For your business to survive and thrive you must understand the importance of cashflow. Cashflow is greatly affected by the time you give your customers to pay your invoices. Whilst it is common for businesses to give 30-day payment terms, it is often the case that big businesses impose payment terms of 60, 90 or 120 days. As small business owners generally want to have big businesses as customers, they have little choice but to agree, even though it will adversely impact on their cash flow. As a consequence, your business could be profitable, but ultimately destroyed by poor cashflow.
Government has proposed new laws which aim to remedy this imbalance between big businesses and small businesses. The Payment Times Reporting Bill 2020 (Cth) was introduced to the House of Representatives in May 2020. It is intended to be passed later this year and take effect on 1 January 2021.
For the purpose of these laws, “reporting businesses” will be those who have at least $100 million annual revenue or control a business that has $100 million in annual revenue. “Small businesses” are classified as those with annual revenue of less than $10 million.
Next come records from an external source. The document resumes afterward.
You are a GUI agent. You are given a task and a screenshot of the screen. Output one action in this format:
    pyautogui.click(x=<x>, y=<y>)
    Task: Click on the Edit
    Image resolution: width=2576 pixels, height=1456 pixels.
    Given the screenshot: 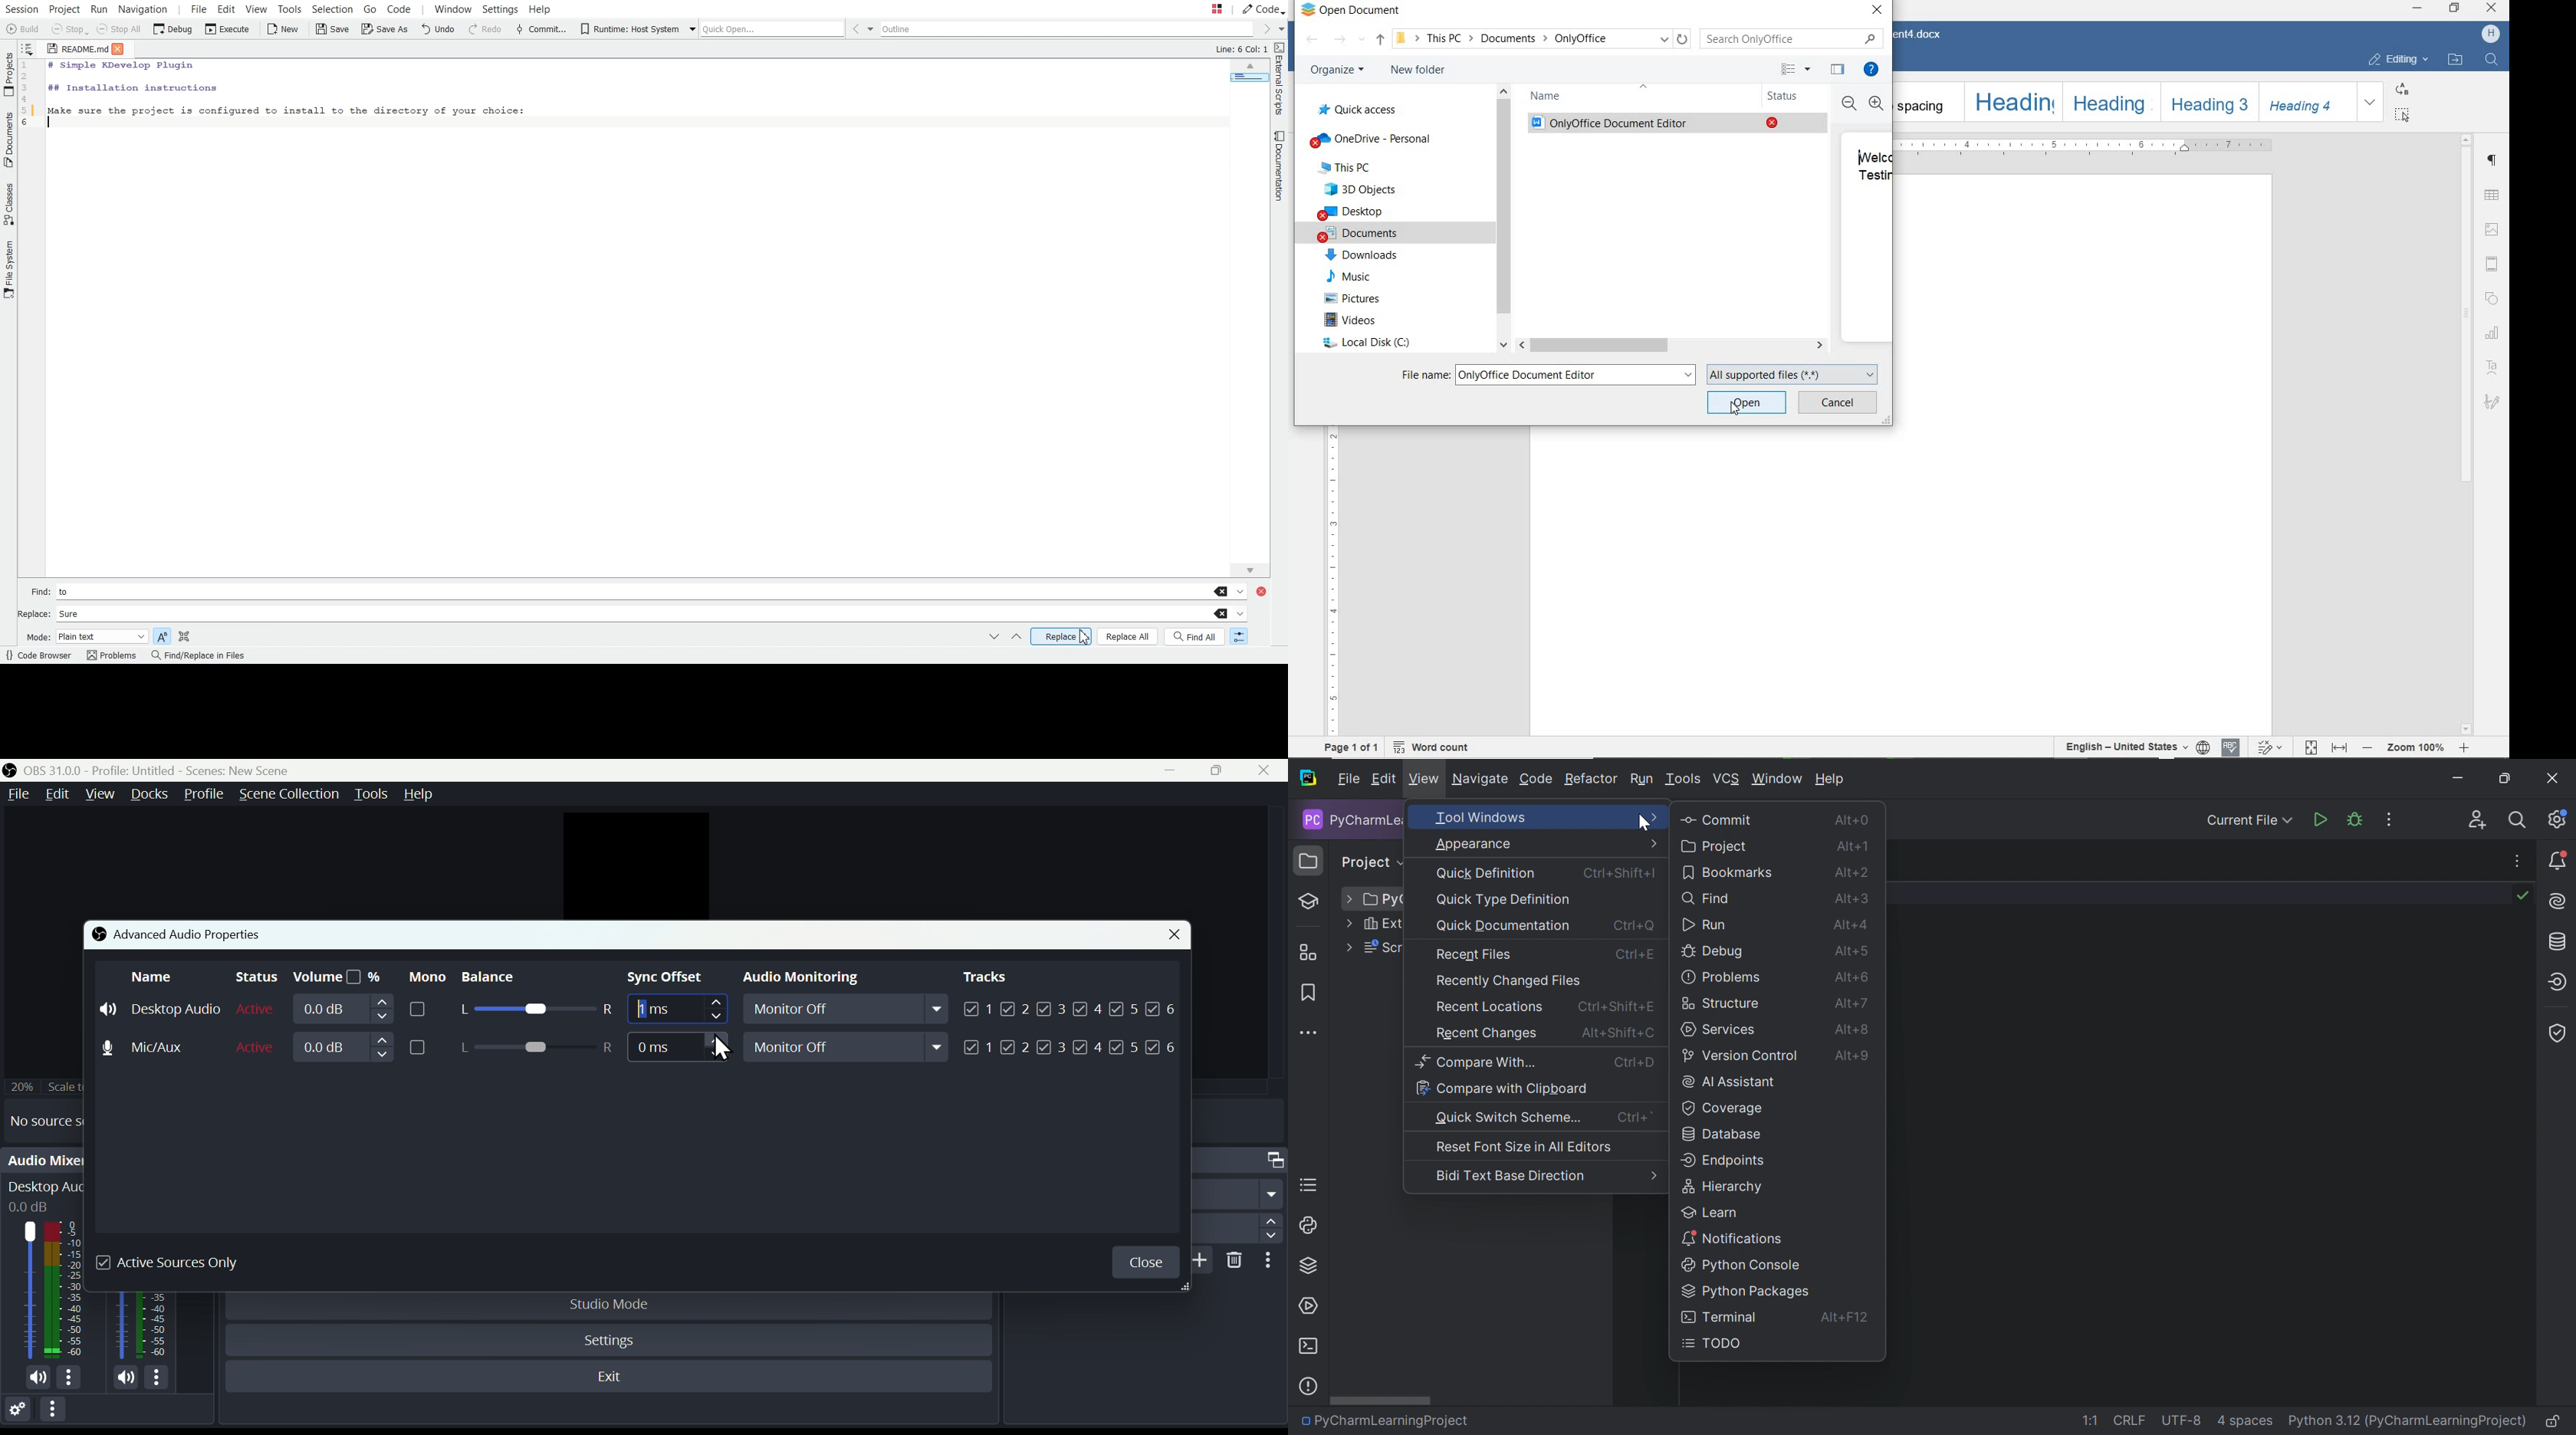 What is the action you would take?
    pyautogui.click(x=56, y=794)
Put simply, the laws will require any large business or government entity who acquires products or services from small business suppliers to report on the timing of their payments to those businesses. That information will then be made publicly available on an online “Payment Times Reports Register”. When published, it will not include commercially sensitive information and will only show how quickly big businesses pay invoices.
It is hoped that this process will create better transparency and therefore you will be better placed to do “forward cashflow planning” and smooth out the lumps and bumps in the availability of cash needed to keep paying your business’ operating expenses as they fall due.